What to produce
Give back every line of the material below exactly, but no images.

=== Begin Enclosure ===

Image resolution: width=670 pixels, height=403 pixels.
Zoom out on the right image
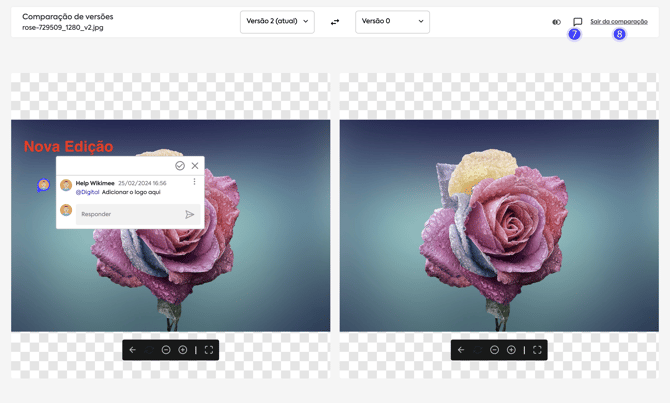pyautogui.click(x=494, y=350)
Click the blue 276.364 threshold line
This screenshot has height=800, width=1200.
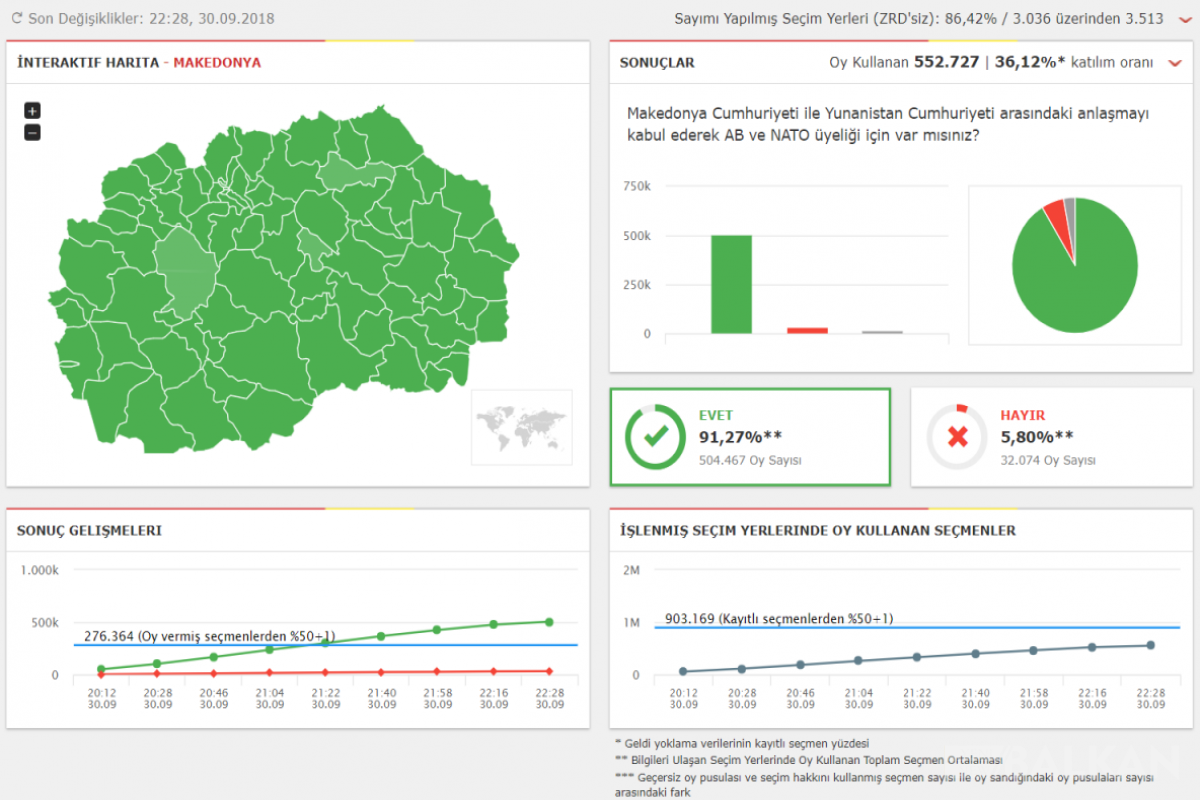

=== End Enclosure ===

Answer box
Image resolution: width=670 pixels, height=403 pixels.
Zoom out on the right image
pyautogui.click(x=494, y=350)
Click the blue 276.364 threshold line
This screenshot has height=800, width=1200.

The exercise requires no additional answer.